Quoted passage:

▽

Sharks aren’t the only fish or fishlike creatures that have infested broadcast and Web television this summer. One of the more entertaining waterborne shows has been “Top Hooker,” an Animal Planet competition series that began in June and is now down to the final few episodes. You knew this was going to be an amusing show from the initial news release, which declared, “The search is on for the best hooker in America.”
These hookers – the series began with 10 – are the kind who fish, but this show hasn’t been merely drab shots of guys and gals casting at a riverside. The elimination-style competitions have included all sorts of stunts, fishing-related but not necessarily involving fish. One of the challenges was to back a motorboat that was hitched to a pickup truck through a twisting course to the water’s edge. That same episode found the competitors in a giant tank full of catfish, which they had to snag with their bare hands.

△

Collected data:
▽

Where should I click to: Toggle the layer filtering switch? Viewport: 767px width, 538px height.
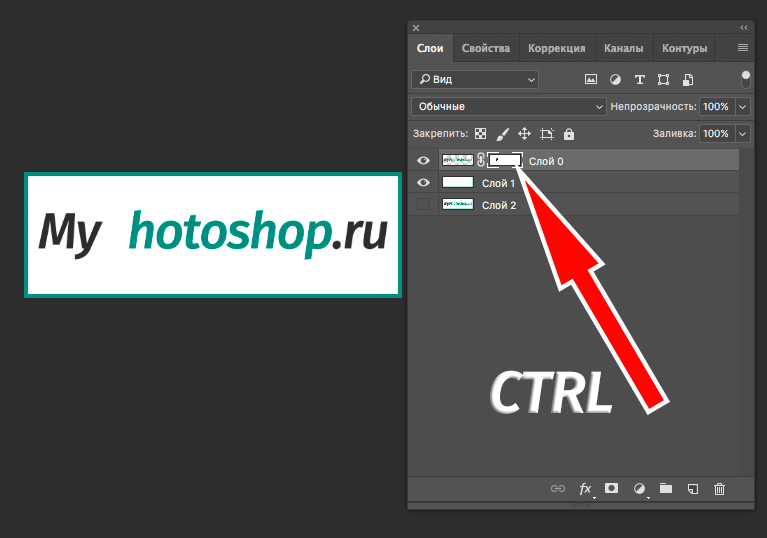pyautogui.click(x=745, y=78)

△

Requirements:
1. Answer these questions about the fishing-show review, one per line:
(a) Which network airs the competition series?
(b) How many competitors did the series start with?
(c) What did the competitors have to catch with their bare hands in the giant tank?
2. Resume the fishing-show review after its final sentence.
The lines have nothing to do with the fishing-show review.

Outputs:
1.
(a) Animal Planet
(b) 10
(c) Catfish

2.
The new Pursuit Channel (“we deliver the outdoors”) is about to begin promoting itself with droll spots featuring Fish Fishburne, a fishing expert with a wacky sense of humor who is familiar to fans of the Outdoor Channel and other outlets where fish are favored. And last week Netflix joined in the mania, sort of. It began offering “Mako Mermaids,” an enjoyable follow-up to the Australian series “H20: Just Add Water.”
In the new series, three mermaids decide to get legs and try land. “We are about to enter a world of chaos and danger,” one tells the other two. Apparently, even mermaids have heard about those sharknadoes.